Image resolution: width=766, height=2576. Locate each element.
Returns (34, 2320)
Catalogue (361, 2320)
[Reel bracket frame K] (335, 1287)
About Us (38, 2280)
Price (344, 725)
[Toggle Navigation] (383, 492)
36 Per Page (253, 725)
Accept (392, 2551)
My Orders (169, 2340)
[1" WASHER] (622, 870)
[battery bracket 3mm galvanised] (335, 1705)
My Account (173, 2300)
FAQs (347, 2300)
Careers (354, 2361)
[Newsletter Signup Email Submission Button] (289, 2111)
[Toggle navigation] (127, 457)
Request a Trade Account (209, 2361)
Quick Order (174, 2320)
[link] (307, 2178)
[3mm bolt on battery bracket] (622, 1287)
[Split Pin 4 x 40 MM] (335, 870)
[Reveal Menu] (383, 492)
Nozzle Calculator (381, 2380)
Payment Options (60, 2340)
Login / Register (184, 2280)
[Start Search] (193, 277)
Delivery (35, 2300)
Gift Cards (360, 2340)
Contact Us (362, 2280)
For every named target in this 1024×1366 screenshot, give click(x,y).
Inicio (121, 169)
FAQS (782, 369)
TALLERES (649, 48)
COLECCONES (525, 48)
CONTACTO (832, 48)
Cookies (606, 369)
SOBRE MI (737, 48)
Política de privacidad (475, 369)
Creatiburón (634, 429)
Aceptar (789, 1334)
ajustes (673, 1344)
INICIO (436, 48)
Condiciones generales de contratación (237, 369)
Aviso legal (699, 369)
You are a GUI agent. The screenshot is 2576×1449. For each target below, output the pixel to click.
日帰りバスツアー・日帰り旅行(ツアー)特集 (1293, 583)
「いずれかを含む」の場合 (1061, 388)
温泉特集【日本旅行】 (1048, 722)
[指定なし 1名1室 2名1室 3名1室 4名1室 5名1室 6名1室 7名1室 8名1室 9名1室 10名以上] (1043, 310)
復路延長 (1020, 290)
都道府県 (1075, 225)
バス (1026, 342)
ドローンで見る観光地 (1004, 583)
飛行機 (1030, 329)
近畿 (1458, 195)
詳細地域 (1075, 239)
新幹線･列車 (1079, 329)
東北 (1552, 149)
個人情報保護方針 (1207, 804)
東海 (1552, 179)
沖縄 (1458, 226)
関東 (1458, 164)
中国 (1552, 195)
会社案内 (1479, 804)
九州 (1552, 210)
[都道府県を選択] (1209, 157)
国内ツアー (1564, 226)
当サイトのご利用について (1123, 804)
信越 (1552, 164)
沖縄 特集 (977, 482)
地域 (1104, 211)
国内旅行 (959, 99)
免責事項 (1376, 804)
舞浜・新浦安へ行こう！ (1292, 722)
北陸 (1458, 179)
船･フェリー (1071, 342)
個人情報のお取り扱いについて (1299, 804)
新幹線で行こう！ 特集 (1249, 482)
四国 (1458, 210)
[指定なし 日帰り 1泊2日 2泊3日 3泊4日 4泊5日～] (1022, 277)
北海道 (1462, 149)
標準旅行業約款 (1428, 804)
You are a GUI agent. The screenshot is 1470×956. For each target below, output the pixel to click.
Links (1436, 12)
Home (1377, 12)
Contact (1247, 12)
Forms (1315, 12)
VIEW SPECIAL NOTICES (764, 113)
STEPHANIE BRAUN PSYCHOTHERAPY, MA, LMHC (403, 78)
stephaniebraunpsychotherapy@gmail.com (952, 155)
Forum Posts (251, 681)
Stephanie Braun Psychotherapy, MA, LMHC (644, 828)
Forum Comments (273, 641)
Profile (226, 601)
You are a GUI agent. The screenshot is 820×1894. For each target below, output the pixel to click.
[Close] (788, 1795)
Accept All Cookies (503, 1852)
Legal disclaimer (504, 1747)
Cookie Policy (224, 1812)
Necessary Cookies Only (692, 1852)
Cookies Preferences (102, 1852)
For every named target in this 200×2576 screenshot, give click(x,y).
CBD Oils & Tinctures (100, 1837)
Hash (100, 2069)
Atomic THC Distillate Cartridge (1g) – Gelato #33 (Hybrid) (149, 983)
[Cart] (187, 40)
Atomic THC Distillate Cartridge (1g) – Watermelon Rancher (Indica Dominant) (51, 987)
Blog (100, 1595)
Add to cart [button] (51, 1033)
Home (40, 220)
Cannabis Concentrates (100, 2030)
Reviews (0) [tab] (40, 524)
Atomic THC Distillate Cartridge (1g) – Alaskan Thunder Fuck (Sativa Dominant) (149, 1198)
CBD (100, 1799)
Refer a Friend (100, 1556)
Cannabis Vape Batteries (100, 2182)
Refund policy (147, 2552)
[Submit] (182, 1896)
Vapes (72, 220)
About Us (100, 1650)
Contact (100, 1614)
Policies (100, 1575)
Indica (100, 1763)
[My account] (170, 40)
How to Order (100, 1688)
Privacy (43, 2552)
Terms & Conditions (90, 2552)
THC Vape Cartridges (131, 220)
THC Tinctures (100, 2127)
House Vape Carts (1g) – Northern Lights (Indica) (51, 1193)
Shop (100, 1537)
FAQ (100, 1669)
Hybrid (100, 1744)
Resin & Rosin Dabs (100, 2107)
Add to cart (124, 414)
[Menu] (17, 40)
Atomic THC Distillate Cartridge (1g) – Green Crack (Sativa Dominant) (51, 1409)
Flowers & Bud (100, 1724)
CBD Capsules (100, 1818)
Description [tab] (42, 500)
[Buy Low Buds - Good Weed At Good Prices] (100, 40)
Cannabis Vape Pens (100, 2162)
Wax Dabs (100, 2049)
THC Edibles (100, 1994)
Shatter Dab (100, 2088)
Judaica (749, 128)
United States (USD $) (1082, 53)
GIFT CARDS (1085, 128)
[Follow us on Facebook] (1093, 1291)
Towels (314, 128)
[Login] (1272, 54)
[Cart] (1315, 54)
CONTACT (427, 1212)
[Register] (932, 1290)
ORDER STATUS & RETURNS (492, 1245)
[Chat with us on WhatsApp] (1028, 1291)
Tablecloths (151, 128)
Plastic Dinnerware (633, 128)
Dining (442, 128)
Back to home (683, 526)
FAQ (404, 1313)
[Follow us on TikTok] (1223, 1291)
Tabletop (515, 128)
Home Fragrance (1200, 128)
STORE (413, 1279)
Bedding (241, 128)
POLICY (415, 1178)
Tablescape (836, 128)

**Work instructions:**
Search the data above for the word "LMHC" and say how many lines contain it, giving only that number.

**Solution to this exercise:**
2